*Material for this exercise*.
+ + + + + + +
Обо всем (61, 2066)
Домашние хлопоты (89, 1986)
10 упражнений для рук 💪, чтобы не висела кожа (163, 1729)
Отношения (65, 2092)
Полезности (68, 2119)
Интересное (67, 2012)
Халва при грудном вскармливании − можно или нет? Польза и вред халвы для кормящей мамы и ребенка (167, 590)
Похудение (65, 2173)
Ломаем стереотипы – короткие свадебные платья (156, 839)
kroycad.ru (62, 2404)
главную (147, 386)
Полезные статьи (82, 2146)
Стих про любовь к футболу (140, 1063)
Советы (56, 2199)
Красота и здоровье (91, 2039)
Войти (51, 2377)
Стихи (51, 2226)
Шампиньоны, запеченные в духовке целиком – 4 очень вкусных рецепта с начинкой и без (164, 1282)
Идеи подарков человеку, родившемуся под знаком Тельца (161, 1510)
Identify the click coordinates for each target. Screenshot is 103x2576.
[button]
+ + + + + + +
Up to and including the last line above, starting with the line that contains "Интересное (67, 2012)", return each line exactly and nothing else.

*Exercise result*.
Интересное (67, 2012)
Халва при грудном вскармливании − можно или нет? Польза и вред халвы для кормящей мамы и ребенка (167, 590)
Похудение (65, 2173)
Ломаем стереотипы – короткие свадебные платья (156, 839)
kroycad.ru (62, 2404)
главную (147, 386)
Полезные статьи (82, 2146)
Стих про любовь к футболу (140, 1063)
Советы (56, 2199)
Красота и здоровье (91, 2039)
Войти (51, 2377)
Стихи (51, 2226)
Шампиньоны, запеченные в духовке целиком – 4 очень вкусных рецепта с начинкой и без (164, 1282)
Идеи подарков человеку, родившемуся под знаком Тельца (161, 1510)
Identify the click coordinates for each target. Screenshot is 103x2576.
[button]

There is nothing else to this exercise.